Billboard charts flashback: ‘Let’s Hear It for the Boy’ by Deniece Williams gave ‘Footloose’ its second #1 hit in 1984

There’s a point in 1984’s classic film “Footloose” where a young and hip Kevin Bacon has the unenviable task of trying to teach a klutzy Christopher Penn how to dance. And like in a any good movie, the perfect song begins to play.

In this case, it’s “Let’s Hear It for the Boy” by Deniece Williams.

If you saw it at the cinema, you might have been tempted to jump out of your seat and join in on Bacon and Penn’s fancy legwork.

The upbeat song was the fourth single released from the “Footloose” soundtrack. The title track by Kenny Loggins stomped its way to three weeks at number-one on the Billboard Hot 100 in April 1984, though “Holding Out for a Hero” by Bonnie Tyler was held back at number-34 that same month. Just weeks later “Dancing in the Sheets” by Shalamar danced its way to number-17 and Williams’s “Let’s Hear It for the Boy” kicked “Hello” by Lionel Richie out of the way to say “hello” to the top spot. It would remain there for two weeks, before it was Cyndi Lauper’s time for “Time After Time.”
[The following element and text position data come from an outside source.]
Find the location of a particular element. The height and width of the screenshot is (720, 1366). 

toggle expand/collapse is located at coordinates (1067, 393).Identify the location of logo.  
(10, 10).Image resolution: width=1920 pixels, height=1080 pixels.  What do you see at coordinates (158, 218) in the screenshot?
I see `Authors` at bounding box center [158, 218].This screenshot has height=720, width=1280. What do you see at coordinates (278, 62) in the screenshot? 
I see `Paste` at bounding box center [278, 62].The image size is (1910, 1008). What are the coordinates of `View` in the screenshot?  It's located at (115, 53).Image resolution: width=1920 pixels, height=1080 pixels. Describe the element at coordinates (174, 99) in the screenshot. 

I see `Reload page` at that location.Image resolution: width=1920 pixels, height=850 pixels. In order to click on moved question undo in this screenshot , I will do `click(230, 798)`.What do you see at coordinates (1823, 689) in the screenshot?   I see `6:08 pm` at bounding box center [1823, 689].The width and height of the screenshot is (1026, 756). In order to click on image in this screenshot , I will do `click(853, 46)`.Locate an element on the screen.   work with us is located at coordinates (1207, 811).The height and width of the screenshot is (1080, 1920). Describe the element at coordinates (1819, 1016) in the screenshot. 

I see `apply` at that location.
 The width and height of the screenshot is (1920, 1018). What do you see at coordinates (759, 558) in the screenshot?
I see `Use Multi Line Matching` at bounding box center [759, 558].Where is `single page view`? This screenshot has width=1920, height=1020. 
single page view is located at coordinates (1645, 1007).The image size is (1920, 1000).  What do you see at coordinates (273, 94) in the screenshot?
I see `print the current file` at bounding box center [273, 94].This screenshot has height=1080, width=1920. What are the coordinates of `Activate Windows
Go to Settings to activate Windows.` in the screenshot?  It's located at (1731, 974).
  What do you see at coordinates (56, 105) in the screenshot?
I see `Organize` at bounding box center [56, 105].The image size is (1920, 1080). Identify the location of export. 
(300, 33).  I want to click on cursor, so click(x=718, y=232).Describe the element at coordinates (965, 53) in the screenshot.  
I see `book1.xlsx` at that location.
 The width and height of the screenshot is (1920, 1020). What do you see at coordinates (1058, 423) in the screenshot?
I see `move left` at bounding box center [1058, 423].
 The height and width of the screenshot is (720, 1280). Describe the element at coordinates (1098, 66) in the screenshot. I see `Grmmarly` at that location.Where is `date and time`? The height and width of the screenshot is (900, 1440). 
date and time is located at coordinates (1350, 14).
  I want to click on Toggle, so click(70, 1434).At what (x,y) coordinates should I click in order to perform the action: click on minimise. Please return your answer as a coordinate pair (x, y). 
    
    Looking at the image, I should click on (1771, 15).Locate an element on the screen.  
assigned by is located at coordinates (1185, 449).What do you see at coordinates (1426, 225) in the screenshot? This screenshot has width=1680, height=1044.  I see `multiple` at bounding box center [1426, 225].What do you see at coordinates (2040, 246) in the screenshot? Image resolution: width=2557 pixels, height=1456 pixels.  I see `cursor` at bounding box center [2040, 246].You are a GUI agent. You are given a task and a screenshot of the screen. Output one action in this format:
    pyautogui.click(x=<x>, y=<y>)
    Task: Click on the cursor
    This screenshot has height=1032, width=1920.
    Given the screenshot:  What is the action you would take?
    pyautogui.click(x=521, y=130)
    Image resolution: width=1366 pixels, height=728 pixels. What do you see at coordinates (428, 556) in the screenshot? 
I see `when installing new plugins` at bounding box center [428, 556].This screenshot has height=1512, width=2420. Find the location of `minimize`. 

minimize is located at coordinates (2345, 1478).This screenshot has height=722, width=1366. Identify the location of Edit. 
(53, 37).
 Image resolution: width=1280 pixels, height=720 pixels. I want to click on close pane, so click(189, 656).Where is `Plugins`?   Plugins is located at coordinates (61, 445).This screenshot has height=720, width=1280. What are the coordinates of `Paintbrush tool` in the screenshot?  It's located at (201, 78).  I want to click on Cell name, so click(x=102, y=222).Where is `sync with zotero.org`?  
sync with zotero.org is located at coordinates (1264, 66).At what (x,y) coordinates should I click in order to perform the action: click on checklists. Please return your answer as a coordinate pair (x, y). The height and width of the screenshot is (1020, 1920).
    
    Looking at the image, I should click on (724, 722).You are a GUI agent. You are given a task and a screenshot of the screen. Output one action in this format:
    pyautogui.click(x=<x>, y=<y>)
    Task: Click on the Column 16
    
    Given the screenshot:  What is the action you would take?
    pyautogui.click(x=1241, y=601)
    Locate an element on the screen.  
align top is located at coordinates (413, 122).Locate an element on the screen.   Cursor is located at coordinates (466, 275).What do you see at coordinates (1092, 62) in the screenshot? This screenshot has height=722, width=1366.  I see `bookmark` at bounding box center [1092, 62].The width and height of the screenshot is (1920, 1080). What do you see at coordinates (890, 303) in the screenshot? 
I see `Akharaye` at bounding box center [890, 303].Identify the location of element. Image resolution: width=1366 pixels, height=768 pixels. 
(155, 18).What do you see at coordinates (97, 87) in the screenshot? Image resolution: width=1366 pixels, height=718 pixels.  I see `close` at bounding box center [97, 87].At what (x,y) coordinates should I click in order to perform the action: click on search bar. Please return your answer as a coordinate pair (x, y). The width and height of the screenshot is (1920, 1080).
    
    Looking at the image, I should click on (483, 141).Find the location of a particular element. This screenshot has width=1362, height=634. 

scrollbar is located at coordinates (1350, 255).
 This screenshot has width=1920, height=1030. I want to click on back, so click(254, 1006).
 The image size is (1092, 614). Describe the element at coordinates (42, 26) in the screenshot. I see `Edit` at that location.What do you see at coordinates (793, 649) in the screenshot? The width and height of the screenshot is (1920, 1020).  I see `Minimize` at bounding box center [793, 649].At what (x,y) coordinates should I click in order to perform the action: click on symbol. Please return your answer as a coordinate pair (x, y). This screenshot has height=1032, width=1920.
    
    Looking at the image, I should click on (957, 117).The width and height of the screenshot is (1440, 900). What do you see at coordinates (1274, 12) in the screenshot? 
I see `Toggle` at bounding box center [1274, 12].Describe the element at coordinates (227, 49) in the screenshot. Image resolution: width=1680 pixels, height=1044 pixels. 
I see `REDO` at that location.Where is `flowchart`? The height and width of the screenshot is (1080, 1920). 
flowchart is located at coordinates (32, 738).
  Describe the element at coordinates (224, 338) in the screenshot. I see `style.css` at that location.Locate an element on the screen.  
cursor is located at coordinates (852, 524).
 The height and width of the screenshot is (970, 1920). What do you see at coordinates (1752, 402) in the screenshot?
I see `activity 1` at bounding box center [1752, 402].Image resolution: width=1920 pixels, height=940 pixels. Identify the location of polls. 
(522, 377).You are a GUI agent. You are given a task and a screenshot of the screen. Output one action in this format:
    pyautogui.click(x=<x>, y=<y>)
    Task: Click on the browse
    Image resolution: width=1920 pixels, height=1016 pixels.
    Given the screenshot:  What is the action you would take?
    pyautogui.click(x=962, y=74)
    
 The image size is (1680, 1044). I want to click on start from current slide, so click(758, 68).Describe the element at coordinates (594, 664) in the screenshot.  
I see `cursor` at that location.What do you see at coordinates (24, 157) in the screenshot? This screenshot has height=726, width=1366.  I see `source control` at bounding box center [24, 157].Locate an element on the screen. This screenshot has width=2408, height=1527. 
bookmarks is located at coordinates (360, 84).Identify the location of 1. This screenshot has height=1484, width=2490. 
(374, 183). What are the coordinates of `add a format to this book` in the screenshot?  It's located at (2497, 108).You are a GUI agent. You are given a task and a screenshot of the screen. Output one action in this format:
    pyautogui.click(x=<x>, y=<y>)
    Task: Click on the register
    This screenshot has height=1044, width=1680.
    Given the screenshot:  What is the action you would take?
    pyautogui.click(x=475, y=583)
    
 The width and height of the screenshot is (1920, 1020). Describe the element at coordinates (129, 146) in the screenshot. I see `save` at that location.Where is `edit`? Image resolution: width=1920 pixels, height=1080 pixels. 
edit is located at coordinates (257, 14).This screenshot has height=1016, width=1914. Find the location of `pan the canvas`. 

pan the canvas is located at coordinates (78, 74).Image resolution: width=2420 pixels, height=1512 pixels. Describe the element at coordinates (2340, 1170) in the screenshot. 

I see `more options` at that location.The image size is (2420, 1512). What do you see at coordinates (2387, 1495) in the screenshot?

“Let’s Hear It for the Boy” marked the second time that Williams topped the Billboard chart. Her duet with Johnny Mathis, “Too Much, Too Little, Too Late,” had done the trick in 1978.

”Footloose” would generate two more top-40 songs. The rock ballad “Almost Paradise” by Mike Reno and Ann Wilson hit number-seven in July 1984, the same month that “I’m Free (Heaven Helps the Man)” by Loggins topped out at number-22. (“Footloose” marked the only number-one of his career.)

”Let’s Hear It for the Boy” would bring Williams two Grammy nominations, for Best Female Pop Vocal Performance and Best Female R&B Vocal Performance. She would lose those races to Tina Turner for “What’s Love Got to Do with It” and Chaka Khan for “I Feel for You,” respectively. Both “Footloose” and “Let’s Hear It for the Boy” would receive Oscar nominations for Best Original Song of 1984. That prize ultimately went to “I Just Called to Say I Love You” by Stevie Wonder from “The Woman in Red.”

Despite being helmed by Herbert Ross, a 1977 Best Director nominee for the Best Picture entry “The Turning Point,” “Footlose” failed to earn any additional Oscar bids outside of Best Original Song. But it did feature a two-time Academy Award nominee and a future two-time winner. John Lithgow, who played the strict reverend who had banned dancing and rock music in his small town, had competed for Best Supporting Actor of 1982 for “The World According to Garp” and was up for the same prize for 1983’s Best Picture “Terms of Endearment.” (His second nom came around the same time that “Footloose” was let loose in movie theaters.) Those two Oscars instead went to Louis Gossett Jr. in “An Officer and a Gentleman” and Jack Nicholson in “Terms of Endearment.”

However, Dianne Wiest, who appeared as Lithgow’s “Footloose” wife, went on to win Best Supporting Actress Oscars for both 1986’s “Hannah and Her Sisters” and 1994’s “Bullets Over Broadway.” She also contended for the same award for 1989’s “Parenthood,” which went home with Brenda Fricker in “My Left Foot.”

And although he’s been steadily working in feature films for more than four decades, “Footloose” star Kevin Bacon has yet to be nominated by the academy. He has notably appeared in a number of Best Picture contenders, though, including 1991’s “JFK,” 1992’s “A Few Good Men,” 1995’s “Apollo 13,” 2003’s “Mystic River” and 2008’s “Frost/Nixon.”

Getting back to the voice behind “Let’s Hear It for the Boy,” Deniece Williams would never have a top-40 hit again. But she has since racked up four Grammy Awards, for Best Female Gospel Soul Performance (for “I Surrender” in 1987), Best Duo or Group Gospel Performance (for “They Say” with Sandi Patty also in 1987), Best Female Gospel Performance (for “I Believe in You” in 1988) and Best Pop/Contemporary Gospel Album (for “This Is My Song” in 1999).

While the number-one hit “Let’s Hear It for the Boy” missed at both the Grammys and the Oscars, it stands as one of the most upbeat, energetic and all-out feel-good songs of its day. And every time that it plays, “Footloose” fans must surely think back to Bacon and Penn moving to the music. Forty years later, let’s hear it for “Let’s Hear It for the Boy.” Let’s give the song a hand.